ACTIVITY:
Transcribe the data exactly. Leave nothing out.

GIVEN DATA:
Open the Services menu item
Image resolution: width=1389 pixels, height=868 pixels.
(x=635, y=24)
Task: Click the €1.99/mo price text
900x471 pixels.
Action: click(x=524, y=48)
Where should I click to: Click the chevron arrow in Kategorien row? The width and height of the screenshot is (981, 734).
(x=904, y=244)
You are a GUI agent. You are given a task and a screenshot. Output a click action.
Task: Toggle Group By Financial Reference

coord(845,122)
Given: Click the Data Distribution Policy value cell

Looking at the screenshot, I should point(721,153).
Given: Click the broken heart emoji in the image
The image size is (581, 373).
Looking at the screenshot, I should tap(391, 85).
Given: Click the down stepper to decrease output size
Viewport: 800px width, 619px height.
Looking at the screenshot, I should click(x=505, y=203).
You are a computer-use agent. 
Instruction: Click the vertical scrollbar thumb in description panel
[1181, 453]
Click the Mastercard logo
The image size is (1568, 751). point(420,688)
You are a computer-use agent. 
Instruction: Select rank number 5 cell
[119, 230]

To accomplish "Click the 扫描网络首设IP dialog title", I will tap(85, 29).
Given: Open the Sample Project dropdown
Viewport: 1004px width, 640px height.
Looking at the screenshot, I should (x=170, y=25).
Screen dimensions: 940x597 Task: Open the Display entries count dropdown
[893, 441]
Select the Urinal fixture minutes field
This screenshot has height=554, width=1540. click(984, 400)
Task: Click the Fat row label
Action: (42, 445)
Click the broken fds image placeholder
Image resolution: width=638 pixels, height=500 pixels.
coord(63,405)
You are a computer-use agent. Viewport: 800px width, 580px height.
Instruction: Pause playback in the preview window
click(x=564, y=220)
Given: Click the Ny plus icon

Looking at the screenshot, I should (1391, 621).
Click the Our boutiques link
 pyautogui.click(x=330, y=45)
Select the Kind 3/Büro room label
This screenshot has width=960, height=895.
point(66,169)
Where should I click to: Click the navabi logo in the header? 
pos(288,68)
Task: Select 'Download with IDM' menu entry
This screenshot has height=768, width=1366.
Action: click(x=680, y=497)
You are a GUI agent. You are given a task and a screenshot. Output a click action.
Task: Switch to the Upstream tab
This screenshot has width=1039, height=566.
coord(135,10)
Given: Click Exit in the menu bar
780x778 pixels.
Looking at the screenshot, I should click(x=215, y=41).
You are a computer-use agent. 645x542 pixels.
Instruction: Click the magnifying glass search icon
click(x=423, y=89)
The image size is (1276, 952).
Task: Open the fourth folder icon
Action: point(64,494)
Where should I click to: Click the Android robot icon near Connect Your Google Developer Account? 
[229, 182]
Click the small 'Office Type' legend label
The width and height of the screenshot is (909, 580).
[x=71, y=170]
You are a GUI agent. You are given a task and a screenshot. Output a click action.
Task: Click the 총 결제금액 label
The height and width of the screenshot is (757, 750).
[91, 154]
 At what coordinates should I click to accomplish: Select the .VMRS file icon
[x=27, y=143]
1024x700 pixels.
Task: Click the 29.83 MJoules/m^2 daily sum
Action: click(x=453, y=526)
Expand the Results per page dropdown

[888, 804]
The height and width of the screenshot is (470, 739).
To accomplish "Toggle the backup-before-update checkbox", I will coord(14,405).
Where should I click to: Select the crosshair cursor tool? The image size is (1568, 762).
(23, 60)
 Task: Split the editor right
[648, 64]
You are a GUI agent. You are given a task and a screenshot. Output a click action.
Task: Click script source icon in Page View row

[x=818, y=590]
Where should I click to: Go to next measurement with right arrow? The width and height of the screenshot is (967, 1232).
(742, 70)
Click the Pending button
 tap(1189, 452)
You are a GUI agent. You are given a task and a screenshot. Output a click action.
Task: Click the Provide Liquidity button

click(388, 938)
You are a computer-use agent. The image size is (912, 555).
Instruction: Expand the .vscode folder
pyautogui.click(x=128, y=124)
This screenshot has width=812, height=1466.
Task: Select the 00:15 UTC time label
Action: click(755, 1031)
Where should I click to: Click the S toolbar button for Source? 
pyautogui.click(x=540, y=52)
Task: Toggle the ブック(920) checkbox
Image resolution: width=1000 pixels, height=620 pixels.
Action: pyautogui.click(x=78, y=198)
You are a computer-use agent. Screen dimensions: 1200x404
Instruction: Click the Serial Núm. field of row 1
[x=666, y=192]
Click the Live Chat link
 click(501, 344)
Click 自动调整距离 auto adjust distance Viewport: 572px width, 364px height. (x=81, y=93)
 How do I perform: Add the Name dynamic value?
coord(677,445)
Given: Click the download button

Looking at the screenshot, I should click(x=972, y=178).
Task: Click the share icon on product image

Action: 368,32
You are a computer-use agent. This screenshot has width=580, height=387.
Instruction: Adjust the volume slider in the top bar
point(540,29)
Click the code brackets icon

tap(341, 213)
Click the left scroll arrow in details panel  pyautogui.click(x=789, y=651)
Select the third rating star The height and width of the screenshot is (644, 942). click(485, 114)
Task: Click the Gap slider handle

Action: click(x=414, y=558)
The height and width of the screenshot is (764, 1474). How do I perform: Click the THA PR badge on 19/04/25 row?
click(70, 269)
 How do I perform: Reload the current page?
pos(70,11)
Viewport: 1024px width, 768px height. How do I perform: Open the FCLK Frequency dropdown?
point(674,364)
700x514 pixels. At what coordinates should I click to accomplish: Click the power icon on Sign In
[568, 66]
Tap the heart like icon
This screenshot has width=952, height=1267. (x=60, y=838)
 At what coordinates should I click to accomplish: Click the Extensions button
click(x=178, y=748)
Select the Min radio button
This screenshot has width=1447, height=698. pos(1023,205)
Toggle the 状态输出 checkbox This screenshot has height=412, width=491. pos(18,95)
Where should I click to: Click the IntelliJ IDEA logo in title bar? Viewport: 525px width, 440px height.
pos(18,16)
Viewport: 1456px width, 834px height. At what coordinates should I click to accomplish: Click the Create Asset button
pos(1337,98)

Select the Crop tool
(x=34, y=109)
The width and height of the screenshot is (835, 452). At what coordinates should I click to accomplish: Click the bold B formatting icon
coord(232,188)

RESPONSE TO THE EXERCISE:
Open the Services menu item
Image resolution: width=1389 pixels, height=868 pixels.
(x=635, y=24)
Task: Click the €1.99/mo price text
900x471 pixels.
Action: click(x=524, y=48)
Where should I click to: Click the chevron arrow in Kategorien row? The width and height of the screenshot is (981, 734).
(x=904, y=244)
You are a GUI agent. You are given a task and a screenshot. Output a click action.
Task: Toggle Group By Financial Reference

coord(845,122)
Given: Click the Data Distribution Policy value cell

Looking at the screenshot, I should point(721,153).
Given: Click the broken heart emoji in the image
The image size is (581, 373).
Looking at the screenshot, I should tap(391, 85).
Given: Click the down stepper to decrease output size
Viewport: 800px width, 619px height.
Looking at the screenshot, I should click(x=505, y=203).
You are a computer-use agent. 
Instruction: Click the vertical scrollbar thumb in description panel
[1181, 453]
Click the Mastercard logo
The image size is (1568, 751). point(420,688)
You are a computer-use agent. 
Instruction: Select rank number 5 cell
[119, 230]

To accomplish "Click the 扫描网络首设IP dialog title", I will tap(85, 29).
Given: Open the Sample Project dropdown
Viewport: 1004px width, 640px height.
Looking at the screenshot, I should (x=170, y=25).
Screen dimensions: 940x597 Task: Open the Display entries count dropdown
[893, 441]
Select the Urinal fixture minutes field
This screenshot has height=554, width=1540. click(984, 400)
Task: Click the Fat row label
Action: (42, 445)
Click the broken fds image placeholder
Image resolution: width=638 pixels, height=500 pixels.
coord(63,405)
You are a computer-use agent. Viewport: 800px width, 580px height.
Instruction: Pause playback in the preview window
click(x=564, y=220)
Given: Click the Ny plus icon

Looking at the screenshot, I should (1391, 621).
Click the Our boutiques link
 pyautogui.click(x=330, y=45)
Select the Kind 3/Büro room label
This screenshot has width=960, height=895.
point(66,169)
Where should I click to: Click the navabi logo in the header? 
pos(288,68)
Task: Select 'Download with IDM' menu entry
This screenshot has height=768, width=1366.
Action: click(x=680, y=497)
You are a GUI agent. You are given a task and a screenshot. Output a click action.
Task: Switch to the Upstream tab
This screenshot has width=1039, height=566.
coord(135,10)
Given: Click Exit in the menu bar
780x778 pixels.
Looking at the screenshot, I should click(x=215, y=41).
You are a computer-use agent. 645x542 pixels.
Instruction: Click the magnifying glass search icon
click(x=423, y=89)
The image size is (1276, 952).
Task: Open the fourth folder icon
Action: point(64,494)
Where should I click to: Click the Android robot icon near Connect Your Google Developer Account? 
[229, 182]
Click the small 'Office Type' legend label
The width and height of the screenshot is (909, 580).
[x=71, y=170]
You are a GUI agent. You are given a task and a screenshot. Output a click action.
Task: Click the 총 결제금액 label
The height and width of the screenshot is (757, 750).
[91, 154]
 At what coordinates should I click to accomplish: Select the .VMRS file icon
[x=27, y=143]
1024x700 pixels.
Task: Click the 29.83 MJoules/m^2 daily sum
Action: click(x=453, y=526)
Expand the Results per page dropdown

[888, 804]
The height and width of the screenshot is (470, 739).
To accomplish "Toggle the backup-before-update checkbox", I will coord(14,405).
Where should I click to: Select the crosshair cursor tool? The image size is (1568, 762).
(23, 60)
 Task: Split the editor right
[648, 64]
You are a GUI agent. You are given a task and a screenshot. Output a click action.
Task: Click script source icon in Page View row

[x=818, y=590]
Where should I click to: Go to next measurement with right arrow? The width and height of the screenshot is (967, 1232).
(742, 70)
Click the Pending button
 tap(1189, 452)
You are a GUI agent. You are given a task and a screenshot. Output a click action.
Task: Click the Provide Liquidity button

click(388, 938)
You are a computer-use agent. The image size is (912, 555).
Instruction: Expand the .vscode folder
pyautogui.click(x=128, y=124)
This screenshot has width=812, height=1466.
Task: Select the 00:15 UTC time label
Action: click(755, 1031)
Where should I click to: Click the S toolbar button for Source? 
pyautogui.click(x=540, y=52)
Task: Toggle the ブック(920) checkbox
Image resolution: width=1000 pixels, height=620 pixels.
Action: pyautogui.click(x=78, y=198)
You are a computer-use agent. Screen dimensions: 1200x404
Instruction: Click the Serial Núm. field of row 1
[x=666, y=192]
Click the Live Chat link
 click(501, 344)
Click 自动调整距离 auto adjust distance Viewport: 572px width, 364px height. (x=81, y=93)
 How do I perform: Add the Name dynamic value?
coord(677,445)
Given: Click the download button

Looking at the screenshot, I should click(x=972, y=178).
Task: Click the share icon on product image

Action: 368,32
You are a computer-use agent. This screenshot has width=580, height=387.
Instruction: Adjust the volume slider in the top bar
point(540,29)
Click the code brackets icon

tap(341, 213)
Click the left scroll arrow in details panel  pyautogui.click(x=789, y=651)
Select the third rating star The height and width of the screenshot is (644, 942). click(485, 114)
Task: Click the Gap slider handle

Action: click(x=414, y=558)
The height and width of the screenshot is (764, 1474). How do I perform: Click the THA PR badge on 19/04/25 row?
click(70, 269)
 How do I perform: Reload the current page?
pos(70,11)
Viewport: 1024px width, 768px height. How do I perform: Open the FCLK Frequency dropdown?
point(674,364)
700x514 pixels. At what coordinates should I click to accomplish: Click the power icon on Sign In
[568, 66]
Tap the heart like icon
This screenshot has width=952, height=1267. (x=60, y=838)
 At what coordinates should I click to accomplish: Click the Extensions button
click(x=178, y=748)
Select the Min radio button
This screenshot has width=1447, height=698. pos(1023,205)
Toggle the 状态输出 checkbox This screenshot has height=412, width=491. pos(18,95)
Where should I click to: Click the IntelliJ IDEA logo in title bar? Viewport: 525px width, 440px height.
pos(18,16)
Viewport: 1456px width, 834px height. At what coordinates should I click to accomplish: Click the Create Asset button
pos(1337,98)

Select the Crop tool
(x=34, y=109)
The width and height of the screenshot is (835, 452). At what coordinates should I click to accomplish: Click the bold B formatting icon
coord(232,188)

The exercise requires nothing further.